Lesson Plan

Lesson Plan
Grade: Date: 17/01/2026
Subject: Computer Science
Lesson Topic: Show understanding of the characteristics of massively parallel computers
Learning Objective/s:
  • Describe the key characteristics of massively parallel computers, including concurrency, fine‑grained parallelism, interconnection networks, distributed memory, low power per PE, and fault tolerance.
  • Explain the performance metrics (speedup, efficiency, scalability, throughput) and how they are calculated.
  • Compare SIMD, MIMD, and hybrid architectures and identify real‑world examples such as GPUs, clusters, and TPUs.

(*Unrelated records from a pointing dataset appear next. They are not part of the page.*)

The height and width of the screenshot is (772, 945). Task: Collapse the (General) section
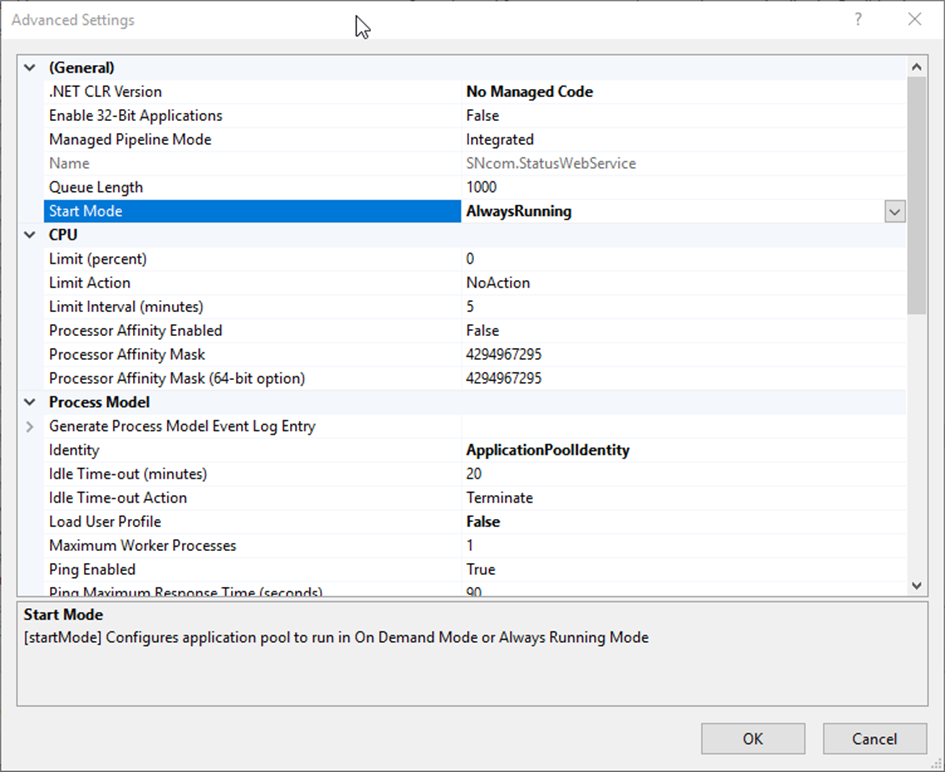pyautogui.click(x=29, y=68)

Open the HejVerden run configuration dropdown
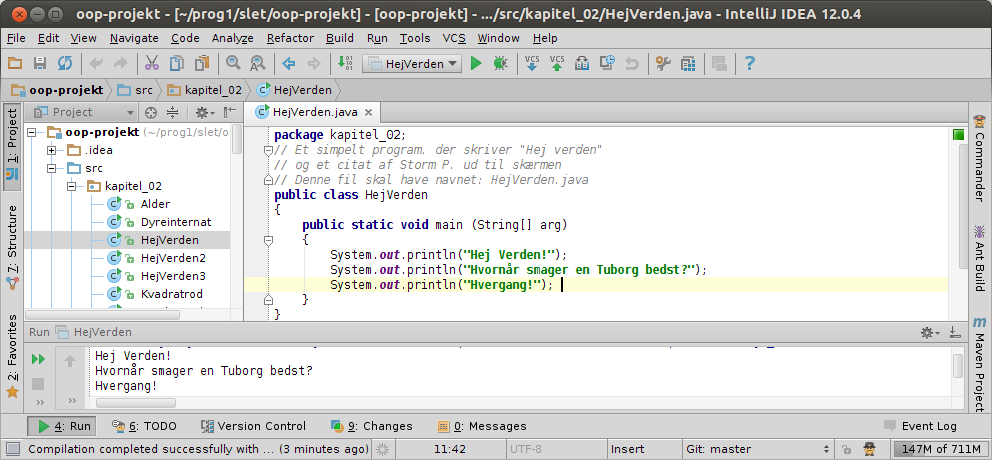(x=411, y=63)
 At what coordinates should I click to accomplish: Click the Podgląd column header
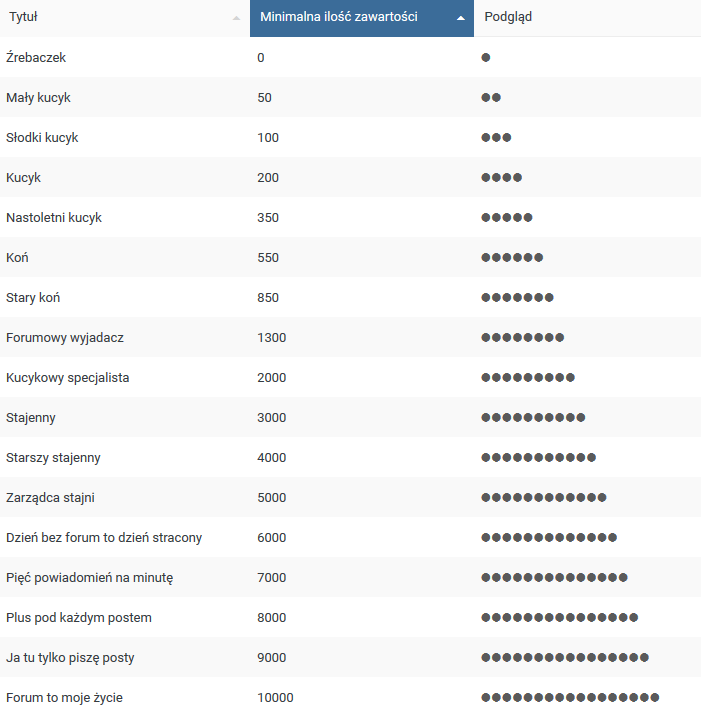click(x=508, y=17)
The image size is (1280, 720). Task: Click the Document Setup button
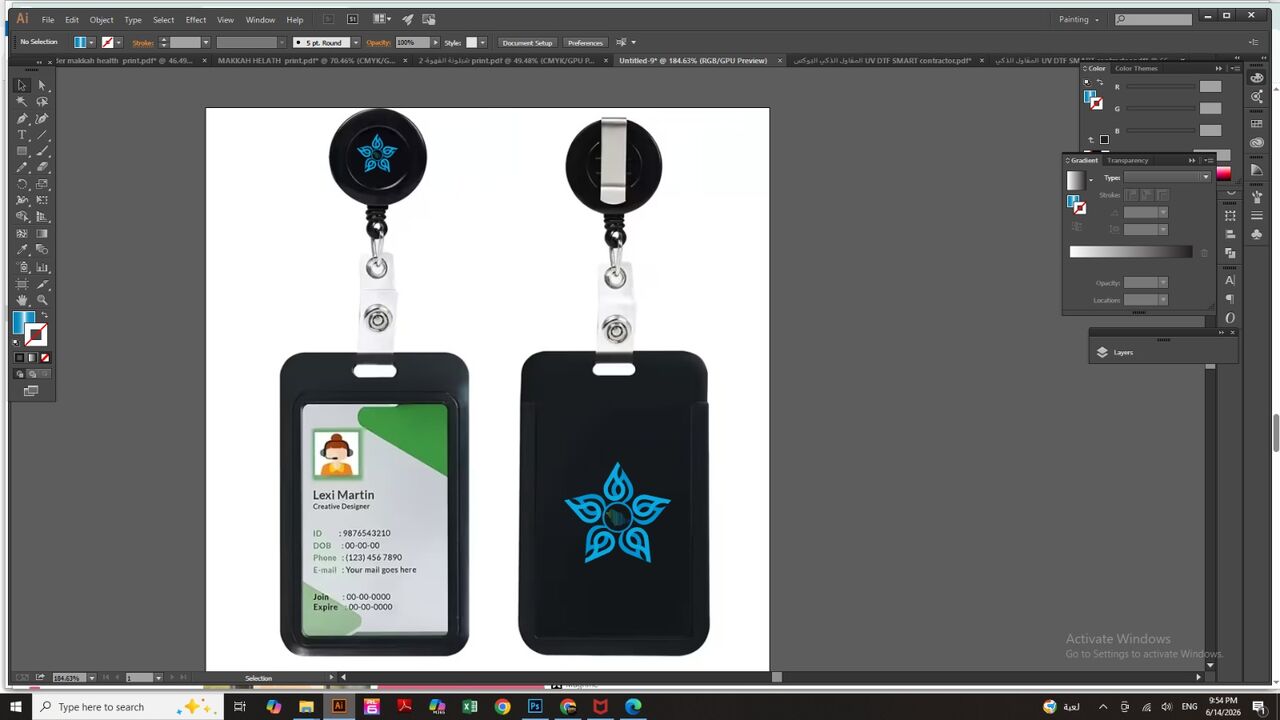pyautogui.click(x=527, y=43)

  • Apply a parallel programming model (e.g., MPI or CUDA) to outline task distribution across processing elements.
  • Evaluate the advantages and challenges of massive parallelism in practical scenarios.
Materials Needed:
  • Projector or interactive whiteboard
  • Slide deck covering characteristics, metrics, and architectures
  • Handout with a 2‑D mesh interconnection diagram
  • Laptop with internet access for live demo of GPU/TPU specifications
  • Printed code snippets for MPI and CUDA examples
  • Worksheet with short questions on metrics and architecture
Introduction:
Imagine a computer that contains millions of tiny processors working together at the same time. Begin by recalling how a single‑core processor handles tasks sequentially, then ask students to predict what happens when many cores operate concurrently. Explain that today they will explore the defining features of massively parallel computers and how success will be measured by their ability to describe characteristics, compare architectures, and apply a parallel programming model.
Lesson Structure:
  1. Do‑now (5') – Quick quiz on serial vs. parallel execution; discuss answers.
  2. Mini‑lecture (15') – Present key characteristics and performance metrics using slides.
  3. Diagram activity (10') – Students label a 2‑D mesh network on the handout and identify local memory and routing links.
  4. Architecture comparison (10') – Small groups examine SIMD, MIMD, and hybrid examples; each group shares one advantage.
  5. Programming model showcase (15') – Live demo of a simple MPI send/receive and a CUDA kernel; highlight load‑balancing considerations.
  6. Guided practice (10') – Worksheet questions on metrics, fault tolerance, and real‑world systems; teacher circulates for formative feedback.
  7. Recap & exit ticket (5') – Students write one advantage and one challenge of massive parallelism on a sticky note; collect for review.
Conclusion:
Briefly recap the six learning objectives, confirming that students can now describe characteristics, explain metrics, and compare architectures. Use the exit‑ticket responses to highlight common misconceptions and celebrate correct insights. For homework, ask learners to research a current massively parallel system (e.g., a new GPU or supercomputer) and write a short summary of its architecture, primary use, and one performance metric.